• Exercise:
Write the entries out again in full and unchanged, dropping every image.

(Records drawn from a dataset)
┄┄┄┄┄┄┄┄┄┄
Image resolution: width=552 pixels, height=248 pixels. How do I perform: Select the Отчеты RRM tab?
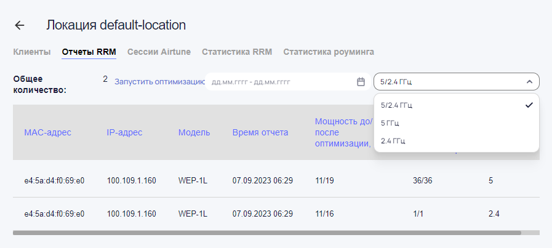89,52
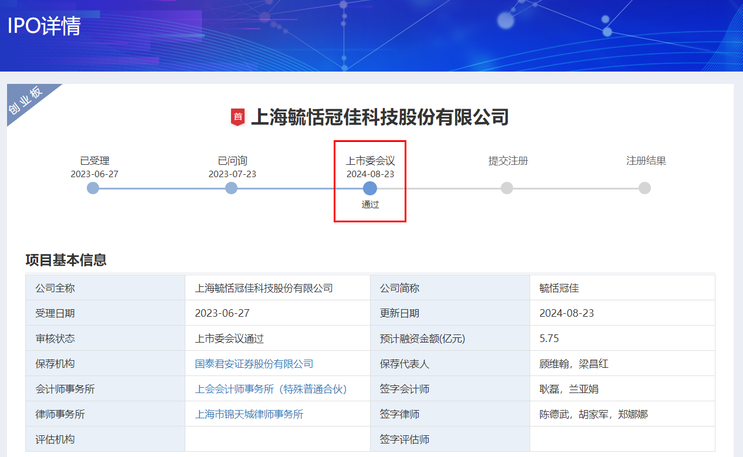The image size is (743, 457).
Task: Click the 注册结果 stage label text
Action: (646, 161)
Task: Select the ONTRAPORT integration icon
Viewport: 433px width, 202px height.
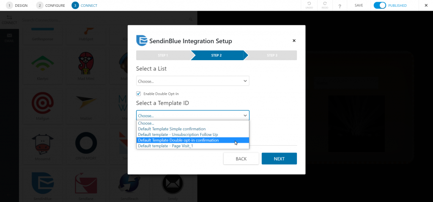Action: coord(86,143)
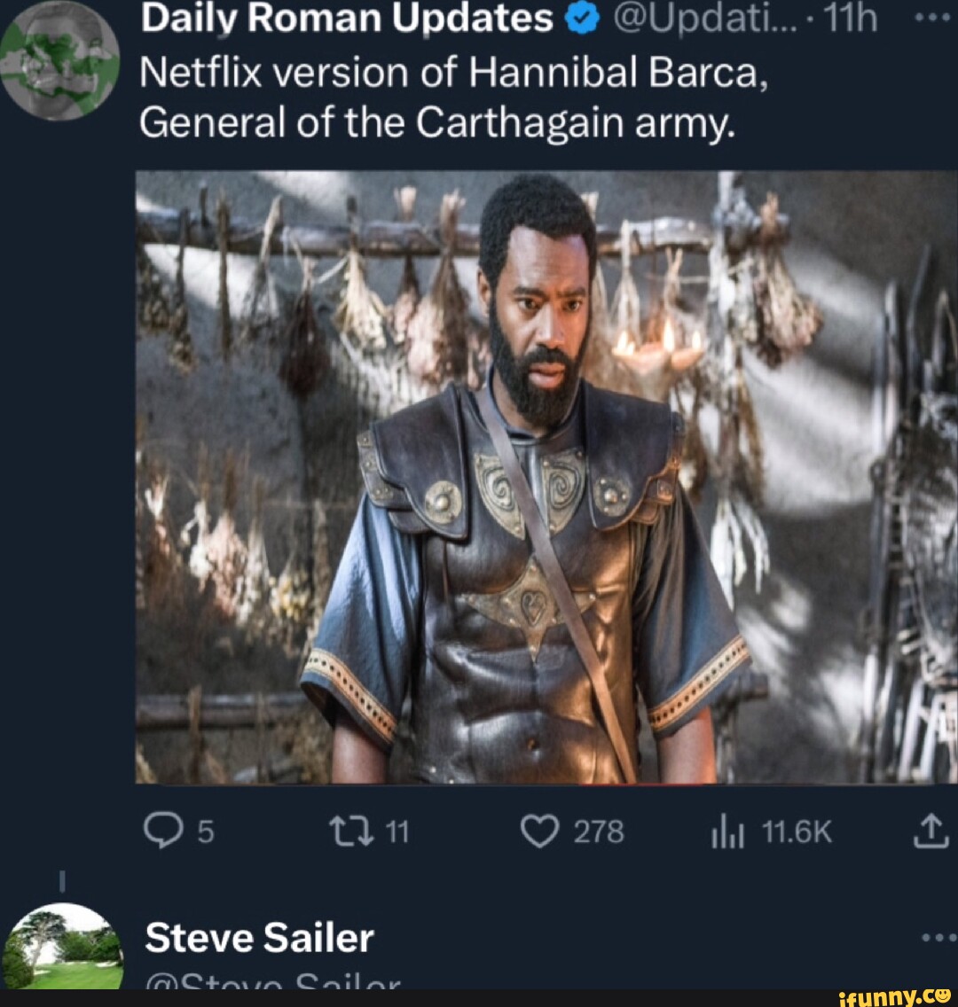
┄┄┄┄┄┄┄┄┄┄
• Exercise output:
Image resolution: width=552 pixels, height=248 pixels. How do I perform: Select the Отчеты RRM tab?
89,52
The image size is (743, 457).
Task: Click the 注册结果 stage label text
Action: (646, 161)
Task: Select the ONTRAPORT integration icon
Viewport: 433px width, 202px height.
Action: coord(86,143)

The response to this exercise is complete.